“Where are your accusers? Didn’t even one of them condemn you?
No Lord, she replied.
Neither do I, Jesus said. Go, sin no more.” – John 8:12
Did you wonder whether this woman walked away, and left her life of sin entirely? If so, I wonder, was that immediate? For many, many believers, the sign-up to following Jesus is a slow start, accompanied by ‘not knowing, what I don’t know.’ In the beginning there is an attraction, but honestly we are not really sure of all the details and the requirements. Change sometimes comes slowly or more quickly, as God’s grace takes hold.
I read a blog post this week, and I feel the urge to respond. It smacks of graceless Christianity, which is a most dangerous thing. Let’s go back a little first.
The most significant change in the church over the past few centuries has been the structural change, seen first in the China church, and now happening in many other countries.
Such a movement has been much needed, a breath of life from God, jolting the conventions from their safety and preoccupation with buildings, numbers and a paid priesthood, and bringing people back to a simpler and more rigorous faith.
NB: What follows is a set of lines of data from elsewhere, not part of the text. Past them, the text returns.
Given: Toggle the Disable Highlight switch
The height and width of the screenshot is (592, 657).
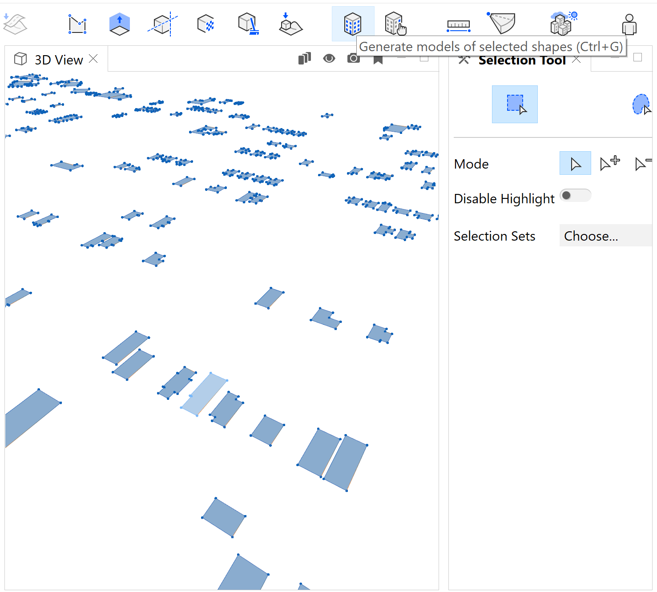Looking at the screenshot, I should (575, 195).
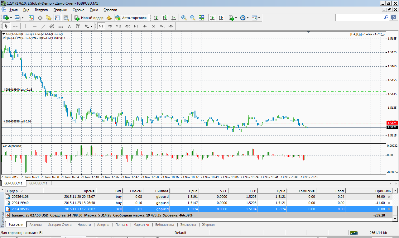Open the chart templates dropdown
399x238 pixels.
(256, 18)
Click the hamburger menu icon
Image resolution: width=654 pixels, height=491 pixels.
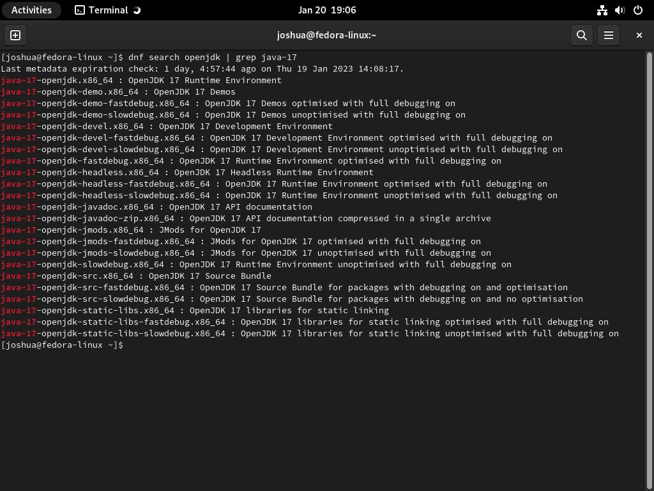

Christians are again beginning to feel the cost of following Christ, a good thing that has long been lost in the ‘sanitised faith’ of the West.
But the passion to move onto the streets, has led at times, to aggressive tactics. A return to the teachings of the New Testament, with a much needed stricter interpretation of lifestyle, has also led to a preaching of God without grace, and a theology where the cross of Christ is not enough. The emphasis is now shifted to being based on our response, our actions and how we then live. Woe to those who aren’t up to the mark! Now, a simple faith in what Jesus has done is not quite enough.
Along with this, comes the need for ‘true’ repentance, baptism in water, the Holy Spirit, signs and wonders…and giving up everything for Christ now. If you’re not sure of what that is, one of the disciples may be ready to tell you. Fail in any of these areas, and your salvation is questioned. This week, I read in this blog that someone was unable to be filled with the Holy Spirit because they refused to renounce something in their lives, which called into question (in the writer’s mind at least) whether they had really been saved. As there was no ‘true’ repentance, so there was no salvation.
Such a Gospel doesn’t allow for any human margin of error, or any of God’s grace through Jesus Christ. In fact, we are back to the very worst of the law. Many people reading this will look at themselves and ask, ‘am I then good enough to come to God’ and we know of several of our community who struggle with anxiety and depression because they still do not know if they are acceptable. It is immensely sad, graceless; deliverance is not the answer.
This then, is the panacea Gospel: got depression, you must have demons. Sore foot, let me heal that for you. Marriage in trouble, let’s pray for deliverance. Our instant society demands an instant God. In some instances deliverance or repentance may be the answer; but, let me ask, what happened to my 40 years in the desert that Moses experienced before coming face to face with the divine. What happened to taking up my cross daily, and allowing Jesus to teach me how to live through times of great joy, and terrible suffering.
The first of Luther’s 95 Theses, banged up on the door of the Wittenberg cathedral says that ‘all of life is repentance.’ It is a phrase I will never forget. It says to me that, thanks to the grace of God I will be different tomorrow from today, and then one day ‘I will be like him’ as the transformation of grace is complete. I cannot see what he does to me on a daily basis, and often I don’t even know what needs to be changed, but I can look back and see that I am a different person from 5 years ago, or even 12 months. Grace trumps it all as the light of the world leads me.
Our panacea Gospel’s fixation with the book of Acts ignores the woes of the Corinthian church. One assumes that Paul followed the pattern, ‘repent, believe and be baptised’ and yet the lifestyles didn’t seem to reach the expectation. What, no true repentance? Welcome to the mess that is humanity.
Woe to us, when we make demands on those coming to Christ that they simply cannot stand up to. Many are so dead in their sin, it is a miracle they can even stand up at all. When we put such a burden on them, we are worse than any Pharisee. We take on the role of God with our ‘who is good enough to be saved’ and whether they meet our standard.
As mature believers, God has a right to expect a certain standard from us. But when I read people’s personal encounters with Jesus, it was his sheer Grace that knocked them off their feet. “What, even you, the very one who has the right to condemn me, sets me free?” Such love, such grace is so compelling, my whole heart is changed.
Ah, the Gospel of Grace. Let us never forget, not what I do but what he did, that is the one that saves me. Nothing else needed. Amen.